Cytotoxic lymphocytes (CLs) is a collective term for natural killer (NK) and cytotoxic T lymphocytes (CTL). As the name suggests, these cells are cytotoxic towards virally infected, neoplastic or foreign cells. The two major mechanisms they use to elicit apoptosis in target cells involve (1) cell surface death receptors and their ligands (e.g., Fas/Fas-ligand) and (2) the granule-exocytosis pathway . The latter involves the targeted secretion of specialised secretory lysosomes (granules) from CLs into the immunological synapse, a cleft formed at the site of CL-target cell contact . The granules contain the granzyme family of serine proteases, effectors that cleave cytoplasmic proteins to induce apoptosis, and perforin, a membrane pore forming protein that is required for entry of the granzymes into target cells [3, 4].
CTL form part of the adaptive immune system in all jawed vertebrates but not in earlier chordates [5, 6]. The lamprey, a jawless vertebrate, has an unconventional adaptive immune system which does not use the major histocompatibility complex (MHC) or T cell receptor (TCR) recognition system, but a more primitive leucine rich repeat-containing antigen receptor . This species appears to have CTL-like leukocytes but whether they are armed with granule mediated cytotoxic machinery is unknown.
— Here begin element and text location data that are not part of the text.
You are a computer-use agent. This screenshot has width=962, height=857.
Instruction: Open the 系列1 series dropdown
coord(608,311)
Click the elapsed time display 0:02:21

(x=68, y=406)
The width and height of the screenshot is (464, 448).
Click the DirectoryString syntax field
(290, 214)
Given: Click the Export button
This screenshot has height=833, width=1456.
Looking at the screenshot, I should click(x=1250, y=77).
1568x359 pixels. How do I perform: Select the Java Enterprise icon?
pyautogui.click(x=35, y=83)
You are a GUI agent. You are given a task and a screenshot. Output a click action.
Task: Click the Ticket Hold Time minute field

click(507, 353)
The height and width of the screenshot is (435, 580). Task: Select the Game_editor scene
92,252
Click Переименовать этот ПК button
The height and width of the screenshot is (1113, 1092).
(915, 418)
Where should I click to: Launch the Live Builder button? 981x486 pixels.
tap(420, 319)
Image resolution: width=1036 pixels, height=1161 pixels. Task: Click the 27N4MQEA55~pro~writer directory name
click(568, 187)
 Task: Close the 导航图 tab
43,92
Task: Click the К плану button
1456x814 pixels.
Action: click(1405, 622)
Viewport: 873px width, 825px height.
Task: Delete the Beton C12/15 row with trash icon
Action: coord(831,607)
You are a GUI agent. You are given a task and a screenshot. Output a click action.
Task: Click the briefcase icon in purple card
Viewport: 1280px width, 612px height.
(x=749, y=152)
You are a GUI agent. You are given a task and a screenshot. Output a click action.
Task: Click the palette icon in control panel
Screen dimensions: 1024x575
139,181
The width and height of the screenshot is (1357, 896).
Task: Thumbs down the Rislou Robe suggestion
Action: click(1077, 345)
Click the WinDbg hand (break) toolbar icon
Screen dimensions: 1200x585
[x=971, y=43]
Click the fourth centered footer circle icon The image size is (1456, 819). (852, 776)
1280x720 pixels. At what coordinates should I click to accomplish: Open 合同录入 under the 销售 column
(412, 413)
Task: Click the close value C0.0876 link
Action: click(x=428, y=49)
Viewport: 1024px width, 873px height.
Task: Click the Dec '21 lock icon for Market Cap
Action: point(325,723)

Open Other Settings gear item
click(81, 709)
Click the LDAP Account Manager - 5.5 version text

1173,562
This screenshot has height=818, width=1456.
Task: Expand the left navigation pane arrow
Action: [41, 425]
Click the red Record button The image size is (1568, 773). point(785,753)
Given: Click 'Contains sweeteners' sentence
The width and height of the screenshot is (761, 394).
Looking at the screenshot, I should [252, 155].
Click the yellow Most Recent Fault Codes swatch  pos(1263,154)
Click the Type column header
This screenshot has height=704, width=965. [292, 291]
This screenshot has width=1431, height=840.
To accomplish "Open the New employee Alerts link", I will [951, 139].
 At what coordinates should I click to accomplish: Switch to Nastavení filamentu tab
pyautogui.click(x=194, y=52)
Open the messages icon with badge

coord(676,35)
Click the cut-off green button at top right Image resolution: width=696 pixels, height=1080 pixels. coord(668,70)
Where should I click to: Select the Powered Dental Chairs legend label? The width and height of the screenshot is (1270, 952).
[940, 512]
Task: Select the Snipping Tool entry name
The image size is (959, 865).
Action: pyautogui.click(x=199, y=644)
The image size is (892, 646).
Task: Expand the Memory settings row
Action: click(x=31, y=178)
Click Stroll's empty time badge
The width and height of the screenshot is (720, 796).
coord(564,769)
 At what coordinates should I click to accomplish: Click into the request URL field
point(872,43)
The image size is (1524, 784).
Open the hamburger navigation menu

NK cells, by contrast, are more difficult to define than CTL, but appear to have evolved earlier. There is evidence for cells with NK properties in the tunicate Botryllus schlosseri, and the Ciona intestinalis genome includes homologs of some NK cell receptors [5, 8]. More basic cytotoxic NK-like cells have been described in earlier divergent invertebrates such as earthworms . How similar these cells are to conventional mammalian NKs, including their mechanisms of killing, remains to be seen.
Perforin (gene symbol PRF1) is essential and central to the granule-exocytosis pathway in mammals. Effective CL induction of apoptosis requires both granzymes and perforin, although at high concentrations perforin alone can kill cells by causing necrosis, whereas granzymes are ineffective without perforin to translocate them into the target cell cytoplasm. This is highlighted by the human autosomal recessive disease familial hemophagocytic lymphohistiocytosis type 2 (FHL2), caused by mutations in the perforin gene . CTL from these patients cannot kill Fas-deficient target cells and so do not have an active granule-exocytosis pathway .
Perforin forms circular pores in the plasma membrane of target cells by a mechanism involving at least three steps: (1) perforin monomers bind to the membrane via their C2 domains in a calcium dependent manner; (2) monomers polymerise into a ring, mediated in part by salt bridging between residues in adjacent N-terminal membrane attack complex/perforin (MACPF) domains; (3) two clusters of α-helices within each MACPF domain rearrange into anti-parallel β-strands that puncture and span the membrane, creating an aqueous pore [11–16]. The mechanism of (3) and the order of (2) and (3) are inferred from structural similarity to the well-studied cholesterol-dependent cytolysin family of proteins as well as experimental observations of the perforin pore [16, 17].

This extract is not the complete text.